*Task item*: Carry over every entry exactly as written, though not the pictures it contains.

*Listed entries*:
______

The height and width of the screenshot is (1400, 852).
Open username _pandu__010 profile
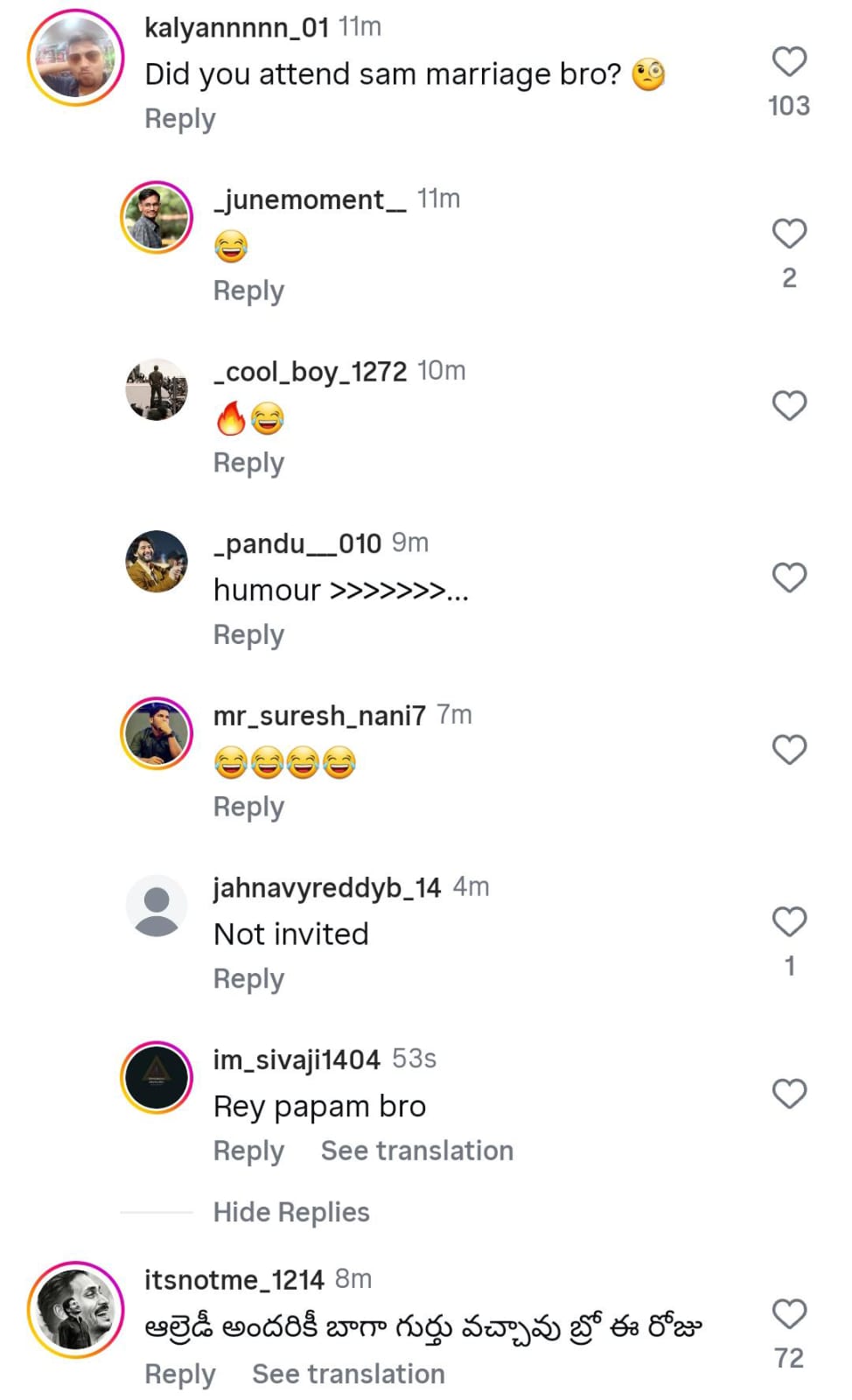click(297, 543)
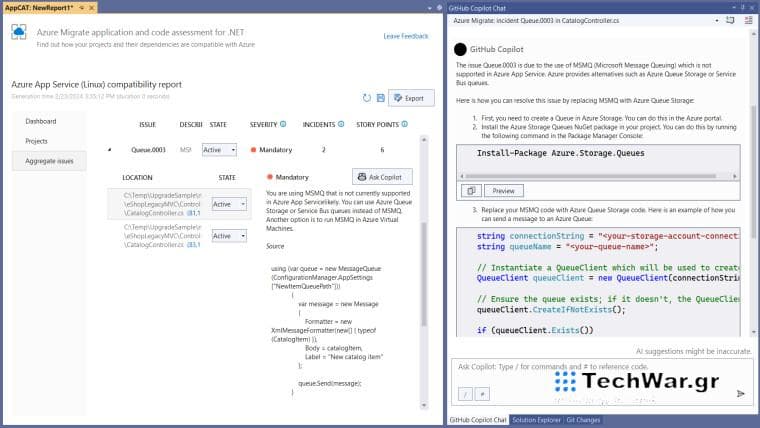Click the refresh report icon

(367, 98)
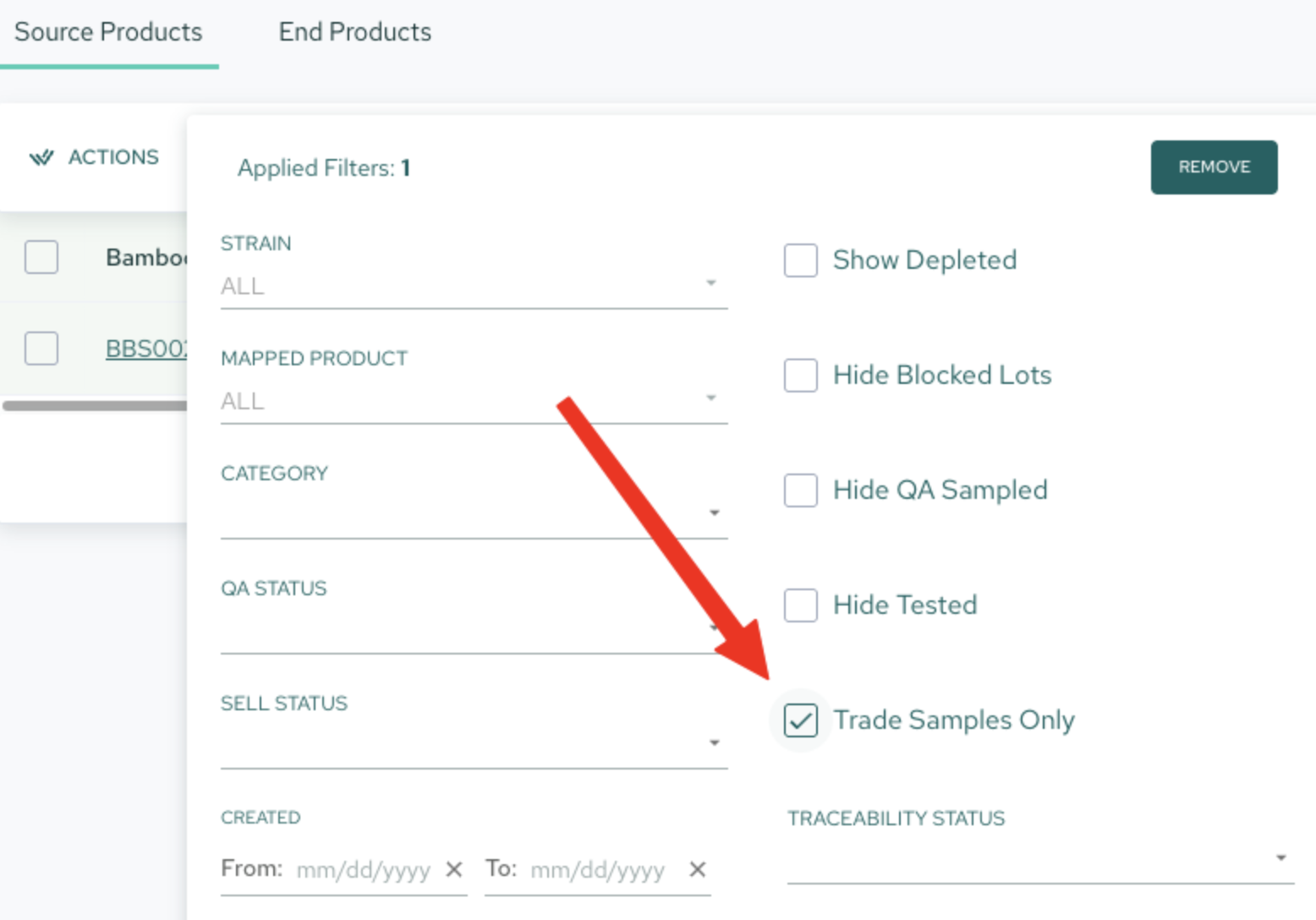
Task: Click the Actions double-check icon
Action: (41, 157)
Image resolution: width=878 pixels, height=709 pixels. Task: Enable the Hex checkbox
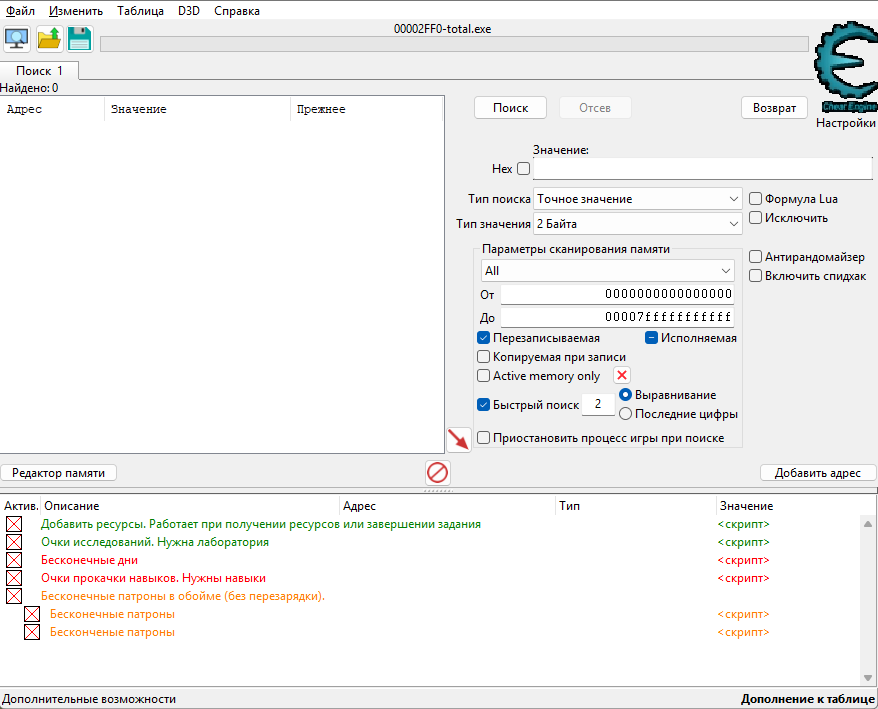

______

*Answer to this problem*:
The height and width of the screenshot is (1400, 852).
Open username _pandu__010 profile
click(297, 543)
Click the refresh report icon

(367, 98)
Task: Click the Actions double-check icon
Action: (41, 157)
Image resolution: width=878 pixels, height=709 pixels. Task: Enable the Hex checkbox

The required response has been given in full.